=== EXERCISE DETAILS ===
Each line from the one that holds "This screenshot has width=575, height=434." to the end of the records is to be retyped exactly. Pictures are not part of the copy.

START PROVIDED MATERIAL

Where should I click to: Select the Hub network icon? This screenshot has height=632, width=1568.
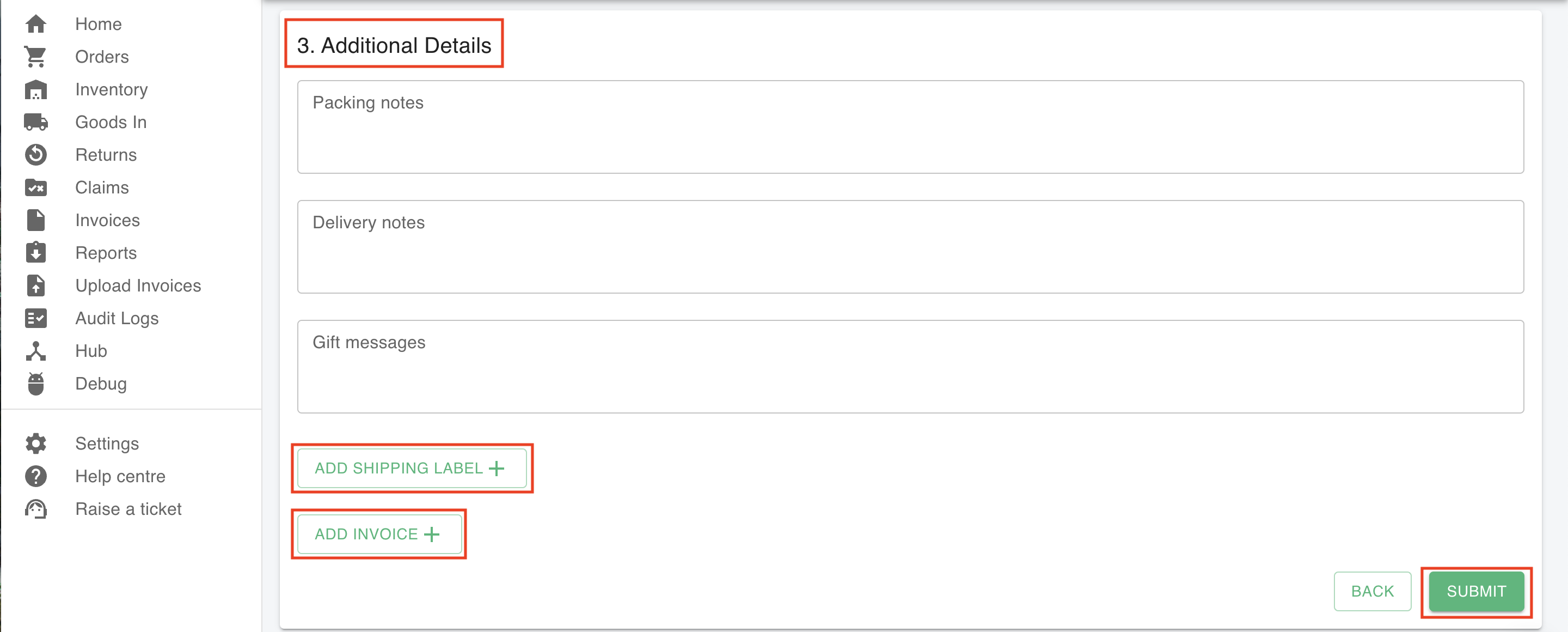36,351
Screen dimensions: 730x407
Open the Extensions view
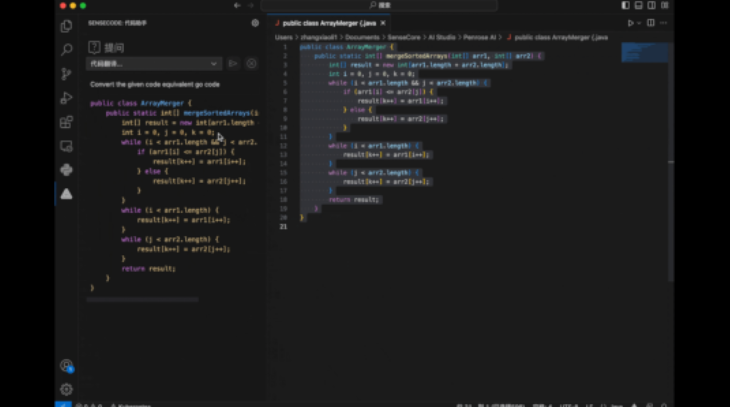(67, 122)
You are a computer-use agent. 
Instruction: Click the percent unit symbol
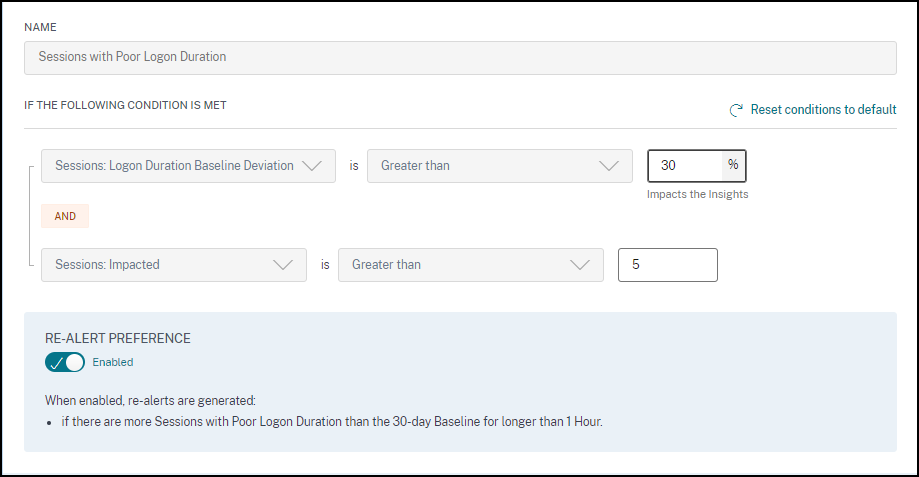point(733,165)
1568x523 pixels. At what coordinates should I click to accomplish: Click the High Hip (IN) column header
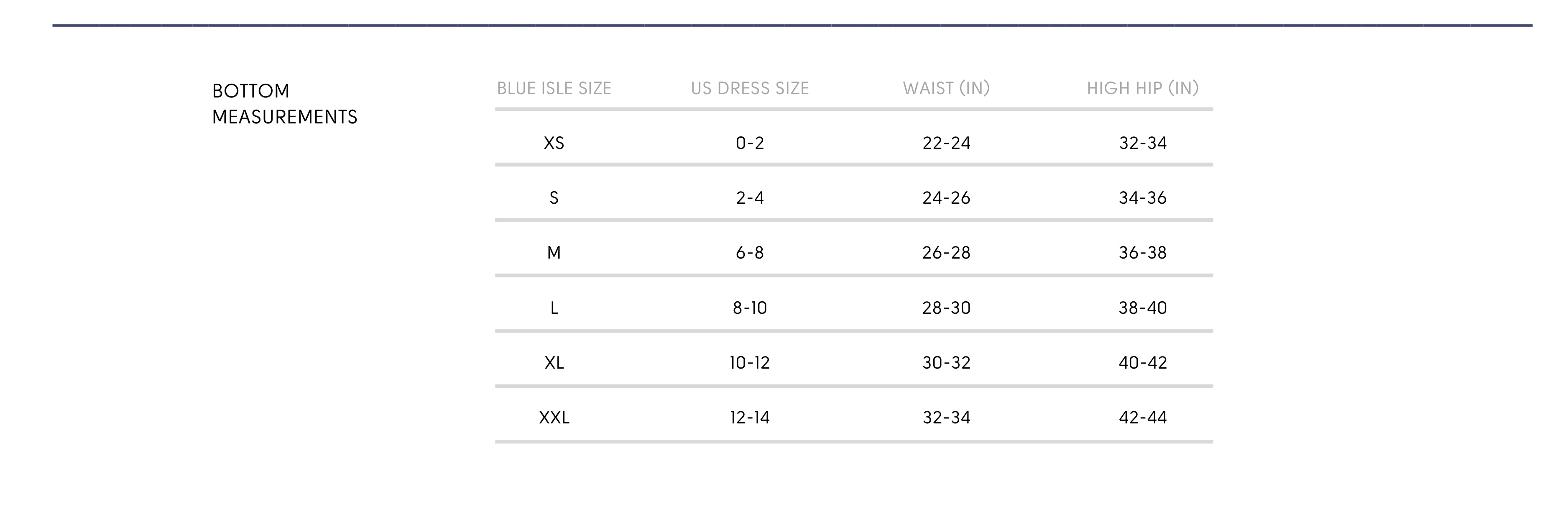[1142, 88]
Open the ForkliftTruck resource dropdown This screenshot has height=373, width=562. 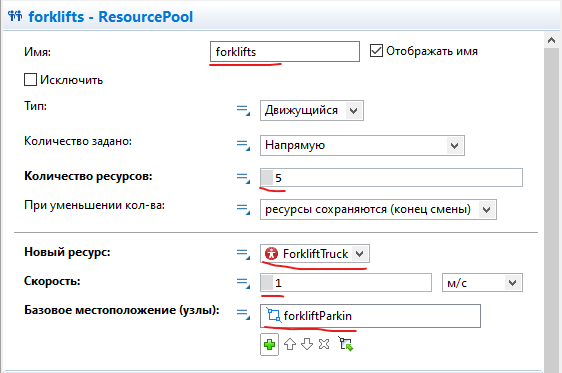tap(315, 254)
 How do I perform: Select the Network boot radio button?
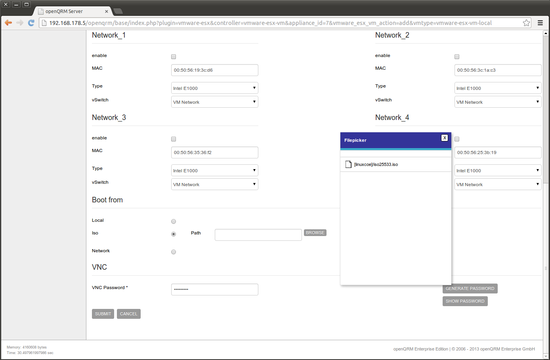[173, 252]
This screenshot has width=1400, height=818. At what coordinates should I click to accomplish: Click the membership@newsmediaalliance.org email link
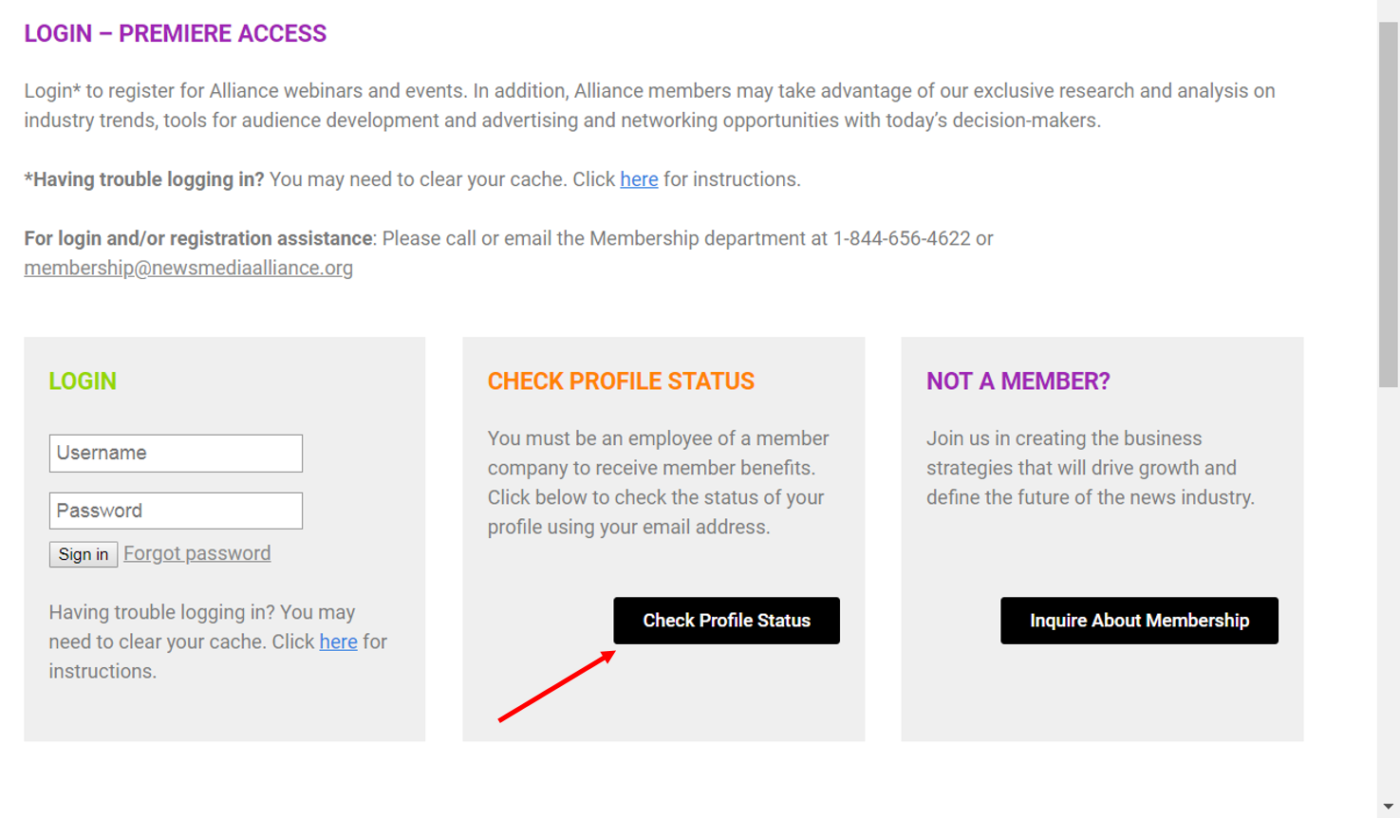coord(188,268)
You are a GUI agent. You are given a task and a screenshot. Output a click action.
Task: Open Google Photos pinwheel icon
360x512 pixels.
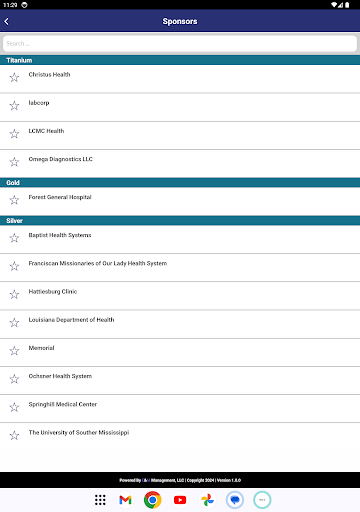click(207, 500)
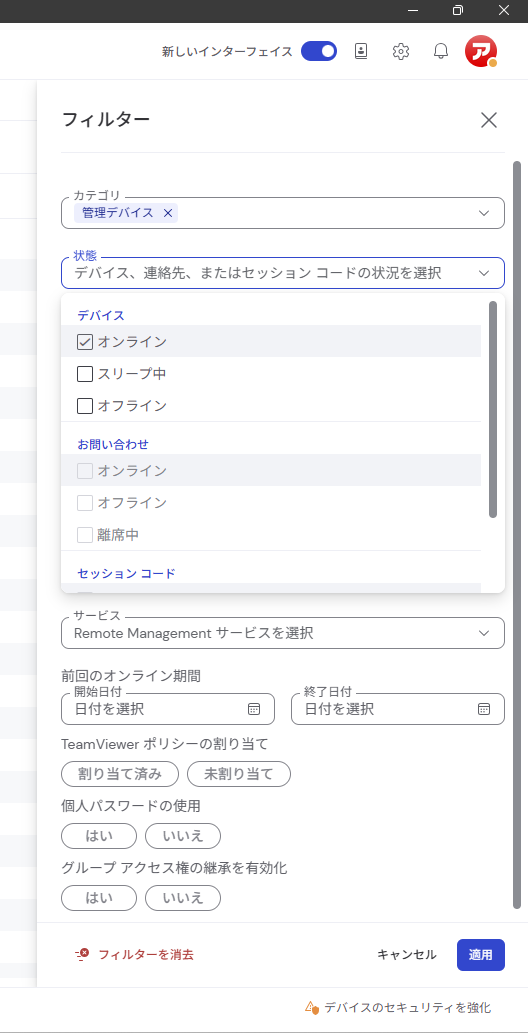
Task: Open the contacts book icon in header
Action: pyautogui.click(x=361, y=51)
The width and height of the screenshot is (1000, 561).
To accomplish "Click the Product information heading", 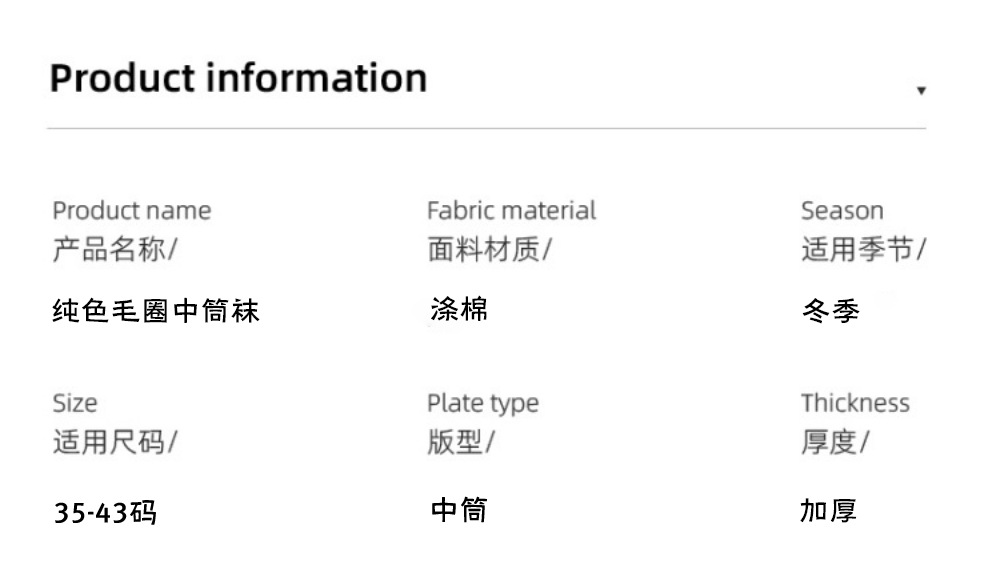I will pyautogui.click(x=238, y=78).
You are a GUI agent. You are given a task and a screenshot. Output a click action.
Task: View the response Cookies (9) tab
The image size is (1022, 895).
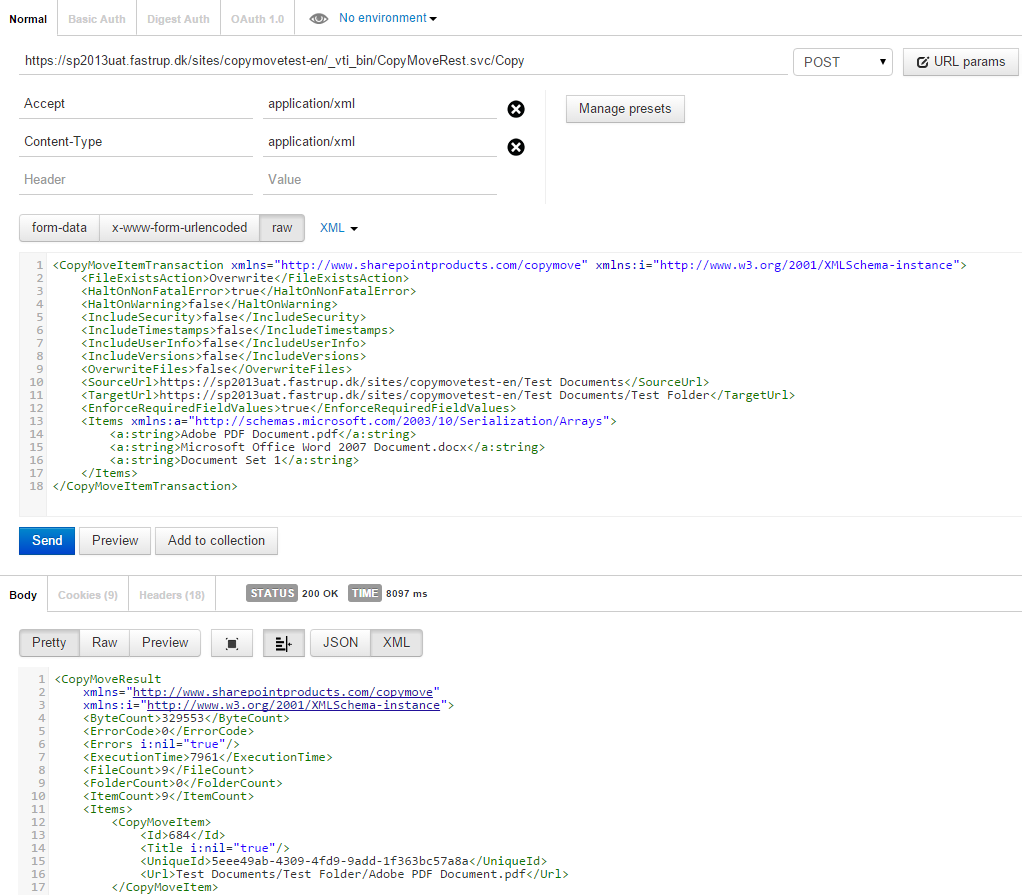87,594
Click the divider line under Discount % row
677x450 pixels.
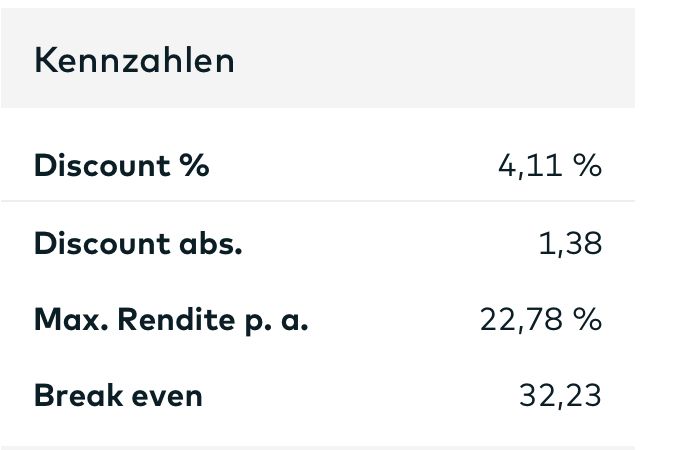318,201
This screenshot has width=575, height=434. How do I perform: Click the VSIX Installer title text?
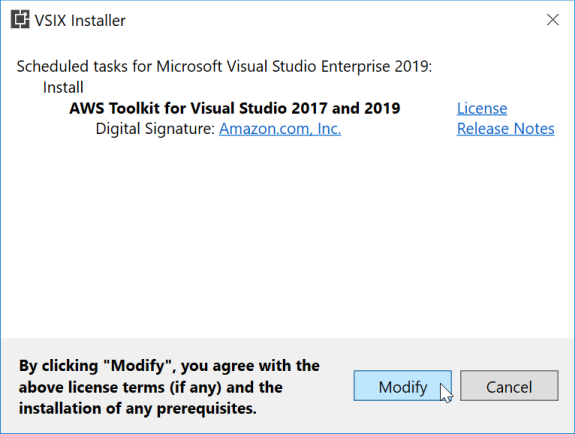(x=80, y=21)
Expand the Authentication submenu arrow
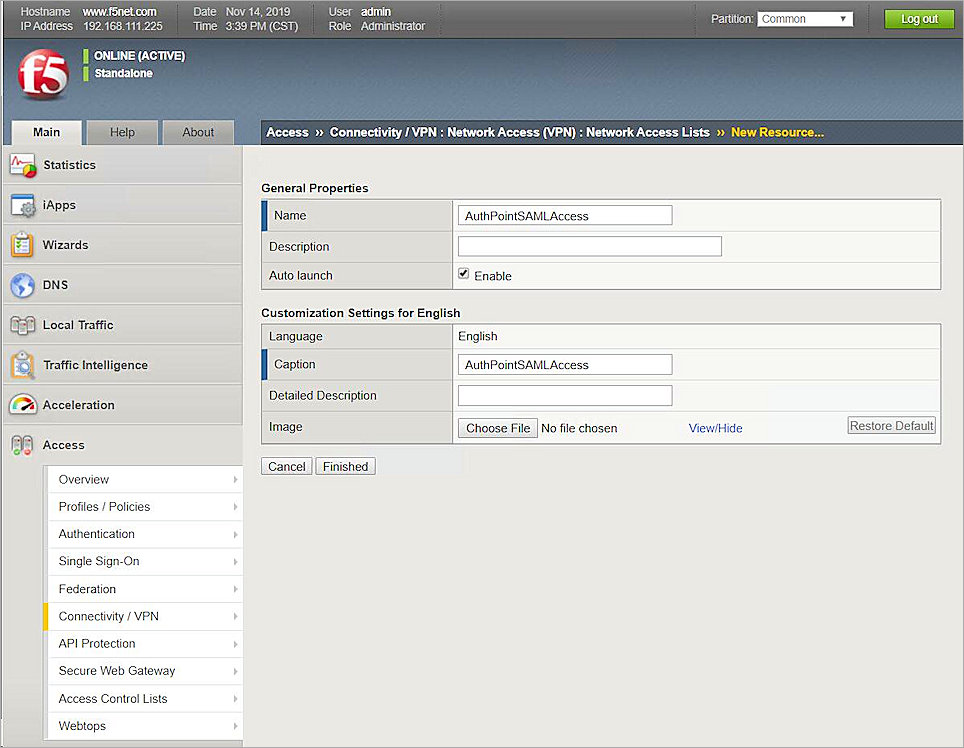This screenshot has height=748, width=964. tap(235, 534)
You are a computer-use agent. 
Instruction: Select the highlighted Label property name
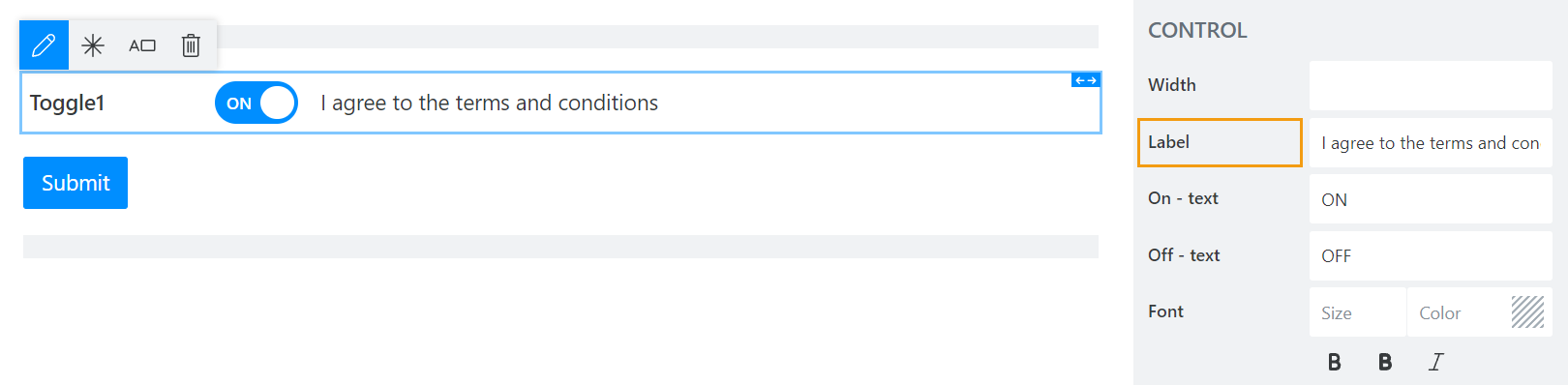1220,142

END PROVIDED MATERIAL

=== REPLY ===
This screenshot has width=575, height=434. How do I perform: Click the VSIX Installer title text?
(x=80, y=21)
Expand the Authentication submenu arrow
This screenshot has height=748, width=964. tap(235, 534)
You are a computer-use agent. 
Instruction: Select the highlighted Label property name
1220,142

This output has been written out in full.